= Laddering =

Investment strategy using staggered-maturity financial instruments

Laddering is an investment technique that requires investors to purchase multiple financial products with different maturity dates or "rungs".
The technique provides diversification, and thereby yield stability.

== Benefits ==
Laddering avoids the risk of reinvesting a large portion of assets in an unfavorable financial environment. Each "rung" of the ladder is a bond of a specific maturity date and the "height" of the ladder is the difference between the shortest maturity bond and the longest maturity bond. The more rungs in the ladder (10 or more is recommended), the better the diversification, the more stable the yield, and the higher the average yield. For example, a person has both a 2015 matured CD and a 2018 matured CD. Even if the interest rate is low in 2015 when one certificate is to be renewed, half of the income is locked in until 2018.

Laddering can free up capital as needed and can also be used as an overall retirement planning approach for all retirement investments. The idea is to separate CDs, cash, bonds, annuities, and others into different "ladders" (or "buckets" or "baskets") depending on when the asset is expected to be liquidated to fund the retirement revenue stream.

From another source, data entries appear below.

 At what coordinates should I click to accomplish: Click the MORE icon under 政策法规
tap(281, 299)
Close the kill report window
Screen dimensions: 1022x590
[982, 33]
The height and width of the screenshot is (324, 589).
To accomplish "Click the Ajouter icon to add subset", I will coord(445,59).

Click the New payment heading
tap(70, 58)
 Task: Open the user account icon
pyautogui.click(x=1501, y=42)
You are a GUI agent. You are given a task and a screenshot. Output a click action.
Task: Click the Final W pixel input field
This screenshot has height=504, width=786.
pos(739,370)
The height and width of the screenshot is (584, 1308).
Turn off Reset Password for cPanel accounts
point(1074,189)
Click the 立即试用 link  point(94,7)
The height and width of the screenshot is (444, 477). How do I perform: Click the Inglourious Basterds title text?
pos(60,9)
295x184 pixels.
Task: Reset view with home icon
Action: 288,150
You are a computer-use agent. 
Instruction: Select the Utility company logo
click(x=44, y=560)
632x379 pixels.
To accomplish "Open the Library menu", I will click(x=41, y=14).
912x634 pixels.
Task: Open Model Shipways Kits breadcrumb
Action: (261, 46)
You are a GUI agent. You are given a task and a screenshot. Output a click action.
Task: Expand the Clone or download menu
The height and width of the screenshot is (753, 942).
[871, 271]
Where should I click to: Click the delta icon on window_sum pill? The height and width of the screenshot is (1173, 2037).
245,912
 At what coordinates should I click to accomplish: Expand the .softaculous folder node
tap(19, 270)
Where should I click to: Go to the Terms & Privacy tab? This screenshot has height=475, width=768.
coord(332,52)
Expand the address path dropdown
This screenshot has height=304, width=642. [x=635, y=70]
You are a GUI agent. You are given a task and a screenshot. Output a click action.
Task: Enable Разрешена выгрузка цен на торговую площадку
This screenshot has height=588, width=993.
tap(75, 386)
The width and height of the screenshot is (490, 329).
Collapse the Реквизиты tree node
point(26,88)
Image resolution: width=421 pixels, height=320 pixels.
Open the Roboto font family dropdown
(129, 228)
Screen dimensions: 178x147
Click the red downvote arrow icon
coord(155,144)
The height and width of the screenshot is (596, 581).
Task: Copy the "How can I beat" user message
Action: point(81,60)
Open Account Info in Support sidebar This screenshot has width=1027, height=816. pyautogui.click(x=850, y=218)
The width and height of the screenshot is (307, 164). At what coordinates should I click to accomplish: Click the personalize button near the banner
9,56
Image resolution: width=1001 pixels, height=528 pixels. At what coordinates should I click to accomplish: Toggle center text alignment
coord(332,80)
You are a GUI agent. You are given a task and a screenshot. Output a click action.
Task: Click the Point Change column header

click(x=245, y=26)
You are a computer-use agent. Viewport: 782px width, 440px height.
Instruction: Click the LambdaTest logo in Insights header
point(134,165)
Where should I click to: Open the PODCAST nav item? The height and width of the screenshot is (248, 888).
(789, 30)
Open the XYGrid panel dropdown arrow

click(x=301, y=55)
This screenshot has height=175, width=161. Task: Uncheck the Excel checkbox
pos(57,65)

Low-risk assets are used at the start of retirement (and usually have an expected lower rate of return, due to lacking a risk premium). Higher-risk assets would be placed in a basket used at the end of retirement.

This strategy is useful for a diversified portfolio, with other assets in the stock market etc.

==Types of laddering==
===Bond laddering===
A bond ladder is a series of bonds with different maturity dates. A person may purchase a shorter term bond in the event that he needs the capital soon to fund his children's tuition while purchasing other longer term bonds that mature later as retirement spending with a more favorable rate, assuming the economy is experiencing a normal yield curve during this time.

Generally an initial investment of $10,000-$20,000 is required in order to purchase 5-10 bonds with different maturities for a specific timeline.

===IPO laddering===
Laddering also describes a process where, in order to purchase shares at a given price, investors must also agree to purchase additional shares at a higher price. This artificially inflates the price of the stock and allows insiders to buy at the lower price, with a guarantee that they will be able to sell at a higher price. This practice has resulted in investigations of national and global banks by the SEC after the stock market collapse.